The Goblin Emperor
An apparent accident with an airship has led to the death of powerful elven emperor and his immediate successors – these elves apparently do not follow the British tradition that says that monarch and heir or similar combinations should not travel by air together. Suddenly, then, to his own great surprise and the outrage of most of the remainder of the court, a young half-goblin called Maia, the only child of the tragic fourth wife of the previous emperor, ascends to the throne. Having been held in little regard by the court (there is also a suggestion of discrimination which is not outwardly mentioned in a world of glacial, deeply bourgeois manners and mannerisms), the new emperor is utterly unprepared for this change of lifestyle. He had been raised in an abusive household with an unloved and unlovely guardian and lacked basic knowledge about the empire, not to mention the poise and ability to converse with his subjects that might have been expected of him. Learning how to acquire this burnish, savoir faire and ability to survive in what turns out to be quite a dangerous environment forms the main content of this thoroughly entertaining novel. Presumably, this being the fantasy genre, the author is planning a series of such books and, if so, I would be happy to read more of them.

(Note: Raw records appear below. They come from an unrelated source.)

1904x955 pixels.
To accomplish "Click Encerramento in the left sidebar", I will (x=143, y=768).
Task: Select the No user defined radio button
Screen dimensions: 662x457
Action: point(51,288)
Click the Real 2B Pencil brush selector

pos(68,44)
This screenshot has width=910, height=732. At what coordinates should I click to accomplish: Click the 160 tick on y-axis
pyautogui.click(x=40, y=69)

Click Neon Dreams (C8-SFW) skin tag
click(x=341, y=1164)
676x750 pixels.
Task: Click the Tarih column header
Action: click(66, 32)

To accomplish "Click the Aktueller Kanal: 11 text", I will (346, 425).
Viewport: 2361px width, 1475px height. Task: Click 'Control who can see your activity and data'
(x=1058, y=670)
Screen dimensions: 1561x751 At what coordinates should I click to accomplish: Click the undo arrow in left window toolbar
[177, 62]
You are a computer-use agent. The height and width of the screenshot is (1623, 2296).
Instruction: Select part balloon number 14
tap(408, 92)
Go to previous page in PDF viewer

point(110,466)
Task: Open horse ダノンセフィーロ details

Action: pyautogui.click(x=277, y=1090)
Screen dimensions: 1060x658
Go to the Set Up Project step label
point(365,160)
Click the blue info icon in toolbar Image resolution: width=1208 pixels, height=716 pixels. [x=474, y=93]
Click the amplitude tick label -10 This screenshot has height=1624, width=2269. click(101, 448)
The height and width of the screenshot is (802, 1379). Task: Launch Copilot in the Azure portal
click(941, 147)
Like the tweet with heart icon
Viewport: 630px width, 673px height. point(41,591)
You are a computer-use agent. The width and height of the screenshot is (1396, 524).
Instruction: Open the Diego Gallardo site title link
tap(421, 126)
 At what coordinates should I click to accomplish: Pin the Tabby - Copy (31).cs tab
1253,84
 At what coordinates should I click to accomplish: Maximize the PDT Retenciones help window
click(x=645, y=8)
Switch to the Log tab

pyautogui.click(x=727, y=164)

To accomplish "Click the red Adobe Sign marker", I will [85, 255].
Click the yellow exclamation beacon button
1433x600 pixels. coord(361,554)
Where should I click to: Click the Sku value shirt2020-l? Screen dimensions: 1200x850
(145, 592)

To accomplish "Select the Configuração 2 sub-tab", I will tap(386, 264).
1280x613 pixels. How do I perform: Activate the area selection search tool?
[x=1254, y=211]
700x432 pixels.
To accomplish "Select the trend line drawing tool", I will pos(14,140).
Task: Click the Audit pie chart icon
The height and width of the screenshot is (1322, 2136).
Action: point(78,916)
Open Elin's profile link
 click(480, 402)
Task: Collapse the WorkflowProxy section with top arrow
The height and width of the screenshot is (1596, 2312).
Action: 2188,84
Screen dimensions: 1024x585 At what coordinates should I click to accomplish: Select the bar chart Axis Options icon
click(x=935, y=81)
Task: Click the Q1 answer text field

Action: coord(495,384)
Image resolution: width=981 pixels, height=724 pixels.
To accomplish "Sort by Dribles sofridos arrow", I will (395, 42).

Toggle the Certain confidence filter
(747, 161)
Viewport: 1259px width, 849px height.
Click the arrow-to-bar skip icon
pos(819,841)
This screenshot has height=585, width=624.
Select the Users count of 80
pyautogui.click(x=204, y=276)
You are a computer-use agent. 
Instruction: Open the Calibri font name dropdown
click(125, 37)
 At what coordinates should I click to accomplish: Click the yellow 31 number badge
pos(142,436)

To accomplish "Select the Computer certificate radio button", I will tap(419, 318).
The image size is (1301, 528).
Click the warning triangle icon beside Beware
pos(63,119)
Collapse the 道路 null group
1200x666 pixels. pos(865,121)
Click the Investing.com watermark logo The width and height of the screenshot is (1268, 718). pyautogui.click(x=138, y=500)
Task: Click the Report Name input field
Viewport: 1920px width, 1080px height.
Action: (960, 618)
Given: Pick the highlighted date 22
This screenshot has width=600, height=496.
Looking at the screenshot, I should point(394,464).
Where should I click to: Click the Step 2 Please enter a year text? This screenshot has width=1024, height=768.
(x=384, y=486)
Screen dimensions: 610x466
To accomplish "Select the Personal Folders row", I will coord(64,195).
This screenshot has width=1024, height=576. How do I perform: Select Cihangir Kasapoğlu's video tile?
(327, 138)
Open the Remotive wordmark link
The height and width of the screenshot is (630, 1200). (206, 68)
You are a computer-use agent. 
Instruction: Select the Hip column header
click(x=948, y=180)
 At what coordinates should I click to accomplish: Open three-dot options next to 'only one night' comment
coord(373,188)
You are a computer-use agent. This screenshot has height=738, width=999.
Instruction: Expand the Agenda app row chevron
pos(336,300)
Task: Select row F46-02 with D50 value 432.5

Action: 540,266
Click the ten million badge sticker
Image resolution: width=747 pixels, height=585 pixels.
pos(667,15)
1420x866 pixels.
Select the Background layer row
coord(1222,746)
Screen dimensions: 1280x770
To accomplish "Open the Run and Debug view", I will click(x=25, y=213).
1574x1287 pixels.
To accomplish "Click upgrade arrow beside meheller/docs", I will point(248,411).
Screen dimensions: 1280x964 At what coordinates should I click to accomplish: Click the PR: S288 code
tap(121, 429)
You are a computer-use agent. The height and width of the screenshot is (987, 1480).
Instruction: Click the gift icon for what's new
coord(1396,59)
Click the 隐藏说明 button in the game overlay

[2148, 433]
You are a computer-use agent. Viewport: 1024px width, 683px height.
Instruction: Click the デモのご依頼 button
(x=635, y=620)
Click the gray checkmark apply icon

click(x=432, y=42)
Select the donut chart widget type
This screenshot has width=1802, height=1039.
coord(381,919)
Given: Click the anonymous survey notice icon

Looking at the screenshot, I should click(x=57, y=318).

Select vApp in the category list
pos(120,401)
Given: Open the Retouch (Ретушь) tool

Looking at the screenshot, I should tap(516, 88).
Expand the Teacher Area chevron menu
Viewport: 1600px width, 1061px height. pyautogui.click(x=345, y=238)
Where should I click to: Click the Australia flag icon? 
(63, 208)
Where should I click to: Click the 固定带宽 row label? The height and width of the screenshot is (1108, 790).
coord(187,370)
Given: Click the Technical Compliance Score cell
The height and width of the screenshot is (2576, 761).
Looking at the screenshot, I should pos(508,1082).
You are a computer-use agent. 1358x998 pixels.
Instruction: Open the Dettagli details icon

The elven empire is based quite strongly on the historical Chinese empire of about the Sung dynasty in vintage, albeit with the addition of some steampunk-like technology, mostly in the field of communications. Gender relations in the aristocracy, for example, are comparable, although in China Maia would have been considered something of a late-starter and his father would have been expected to have an extensive harem of wives in various categories and additional concubines. The nature of the imperial household and the work that was expected of the emperor also rings true, more or less. There are some delightful additions drawn from the elfishness of things, such as the telltale signs of emotion given away by twitching of the ears. Formal names are also pleasing, since they contain an apparent wealth of meaning (although they are not explained). For example, the previous emperor was known as Varenchibel, while Maia takes the regnal name Edrehasivar VII Drazhar and occupies the court Untheileneise. It is there that he entertains the Great Avar of Barizhan, who is the leader of the Xi Xia to Maia’s China. I would anticipate seeing more of him and his people in the future. Presumably, having established himself as the legitimate emperor, Maia will be required to look outside of the court and deal with foreign relations, warfare and natural disasters and so forth.
The writing of the prose is consistently done and has a certain poetry to it, particularly the dialogue, although I would have liked to have seen more of the discourse and conversation informed by cultural phenomena (e.g. poetry, legends) as would have been engineered by the great Dorothy Dunnett. Tastes would vary in this regard, since many readers would find the text forbidding as a result. There is also a slight issue, to my mind, as to how Maia arrives at the epiphanies that help him navigate the court, since these seem quite easily come by without sufficient suffering or intellectual struggle. However, this is a minor issue and the book itself I can heartily recommend.